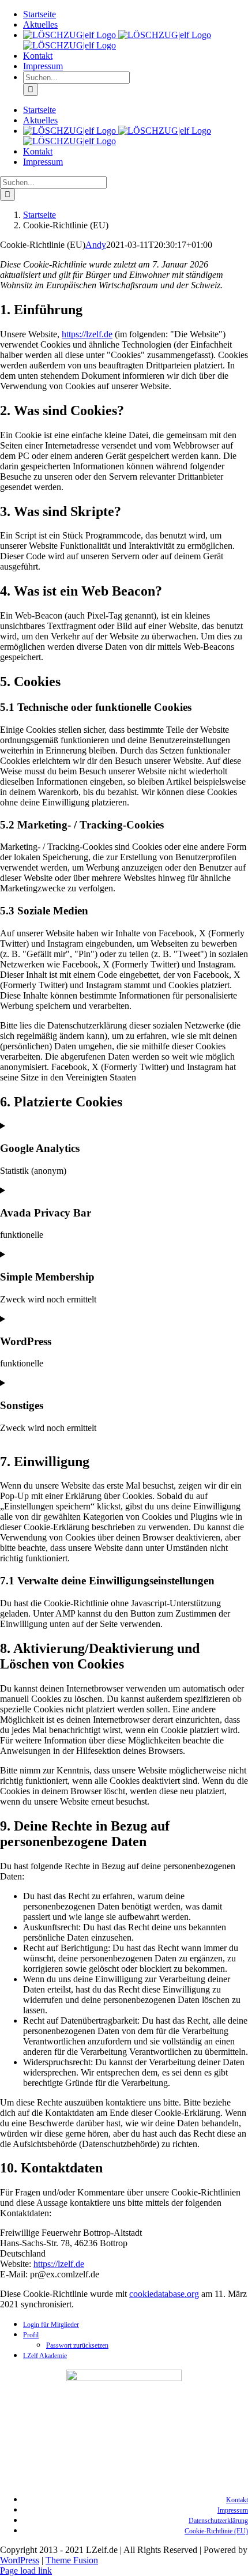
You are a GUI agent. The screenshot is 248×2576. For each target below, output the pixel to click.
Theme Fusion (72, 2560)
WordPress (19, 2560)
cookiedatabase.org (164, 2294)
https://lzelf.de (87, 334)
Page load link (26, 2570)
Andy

==

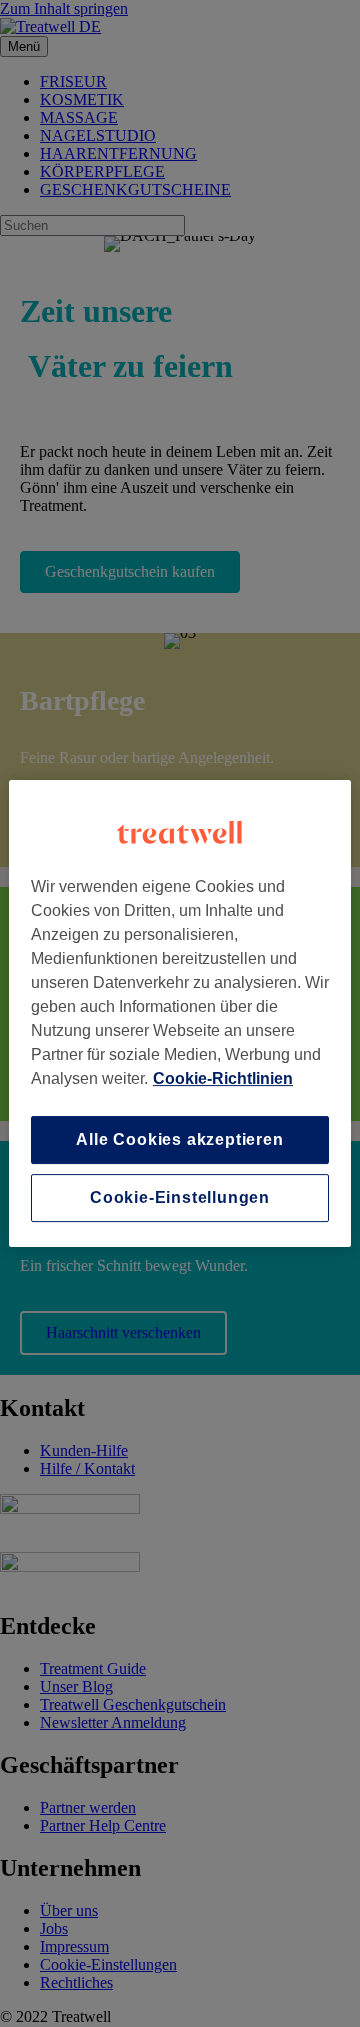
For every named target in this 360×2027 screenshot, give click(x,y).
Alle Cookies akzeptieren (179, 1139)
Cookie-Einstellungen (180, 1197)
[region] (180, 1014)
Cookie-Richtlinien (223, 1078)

---

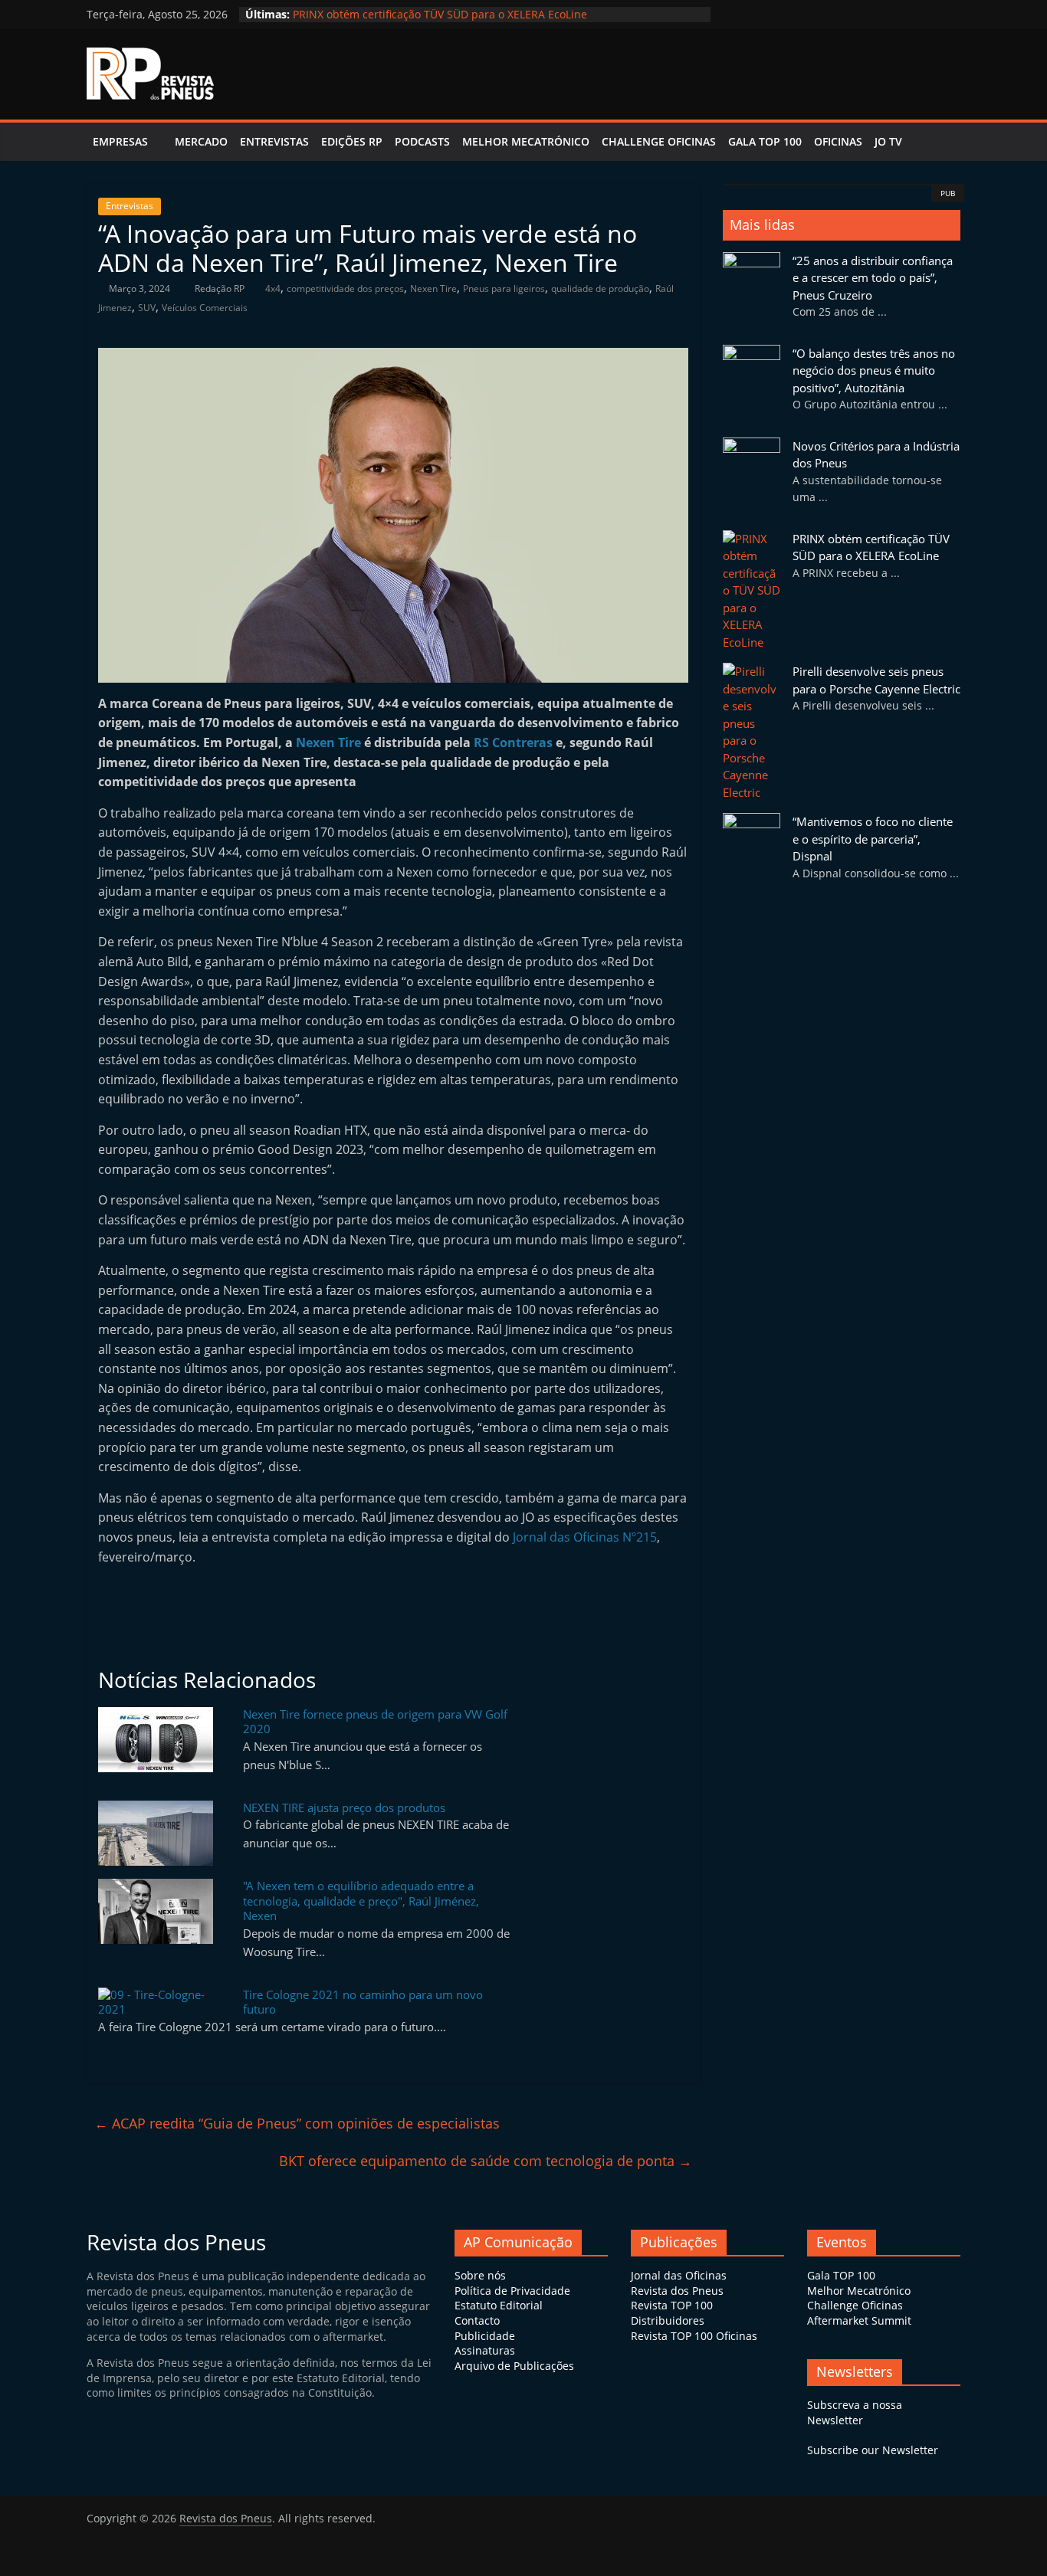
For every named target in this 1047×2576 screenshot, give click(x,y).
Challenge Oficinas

_DIRECTIONS_
If a line in the entries above has the word "named", copy it.

_TASK ANSWER_
For every named target in this 360×2027 screenshot, give click(x,y).
For every named target in this 1047×2576 screenshot, give click(x,y).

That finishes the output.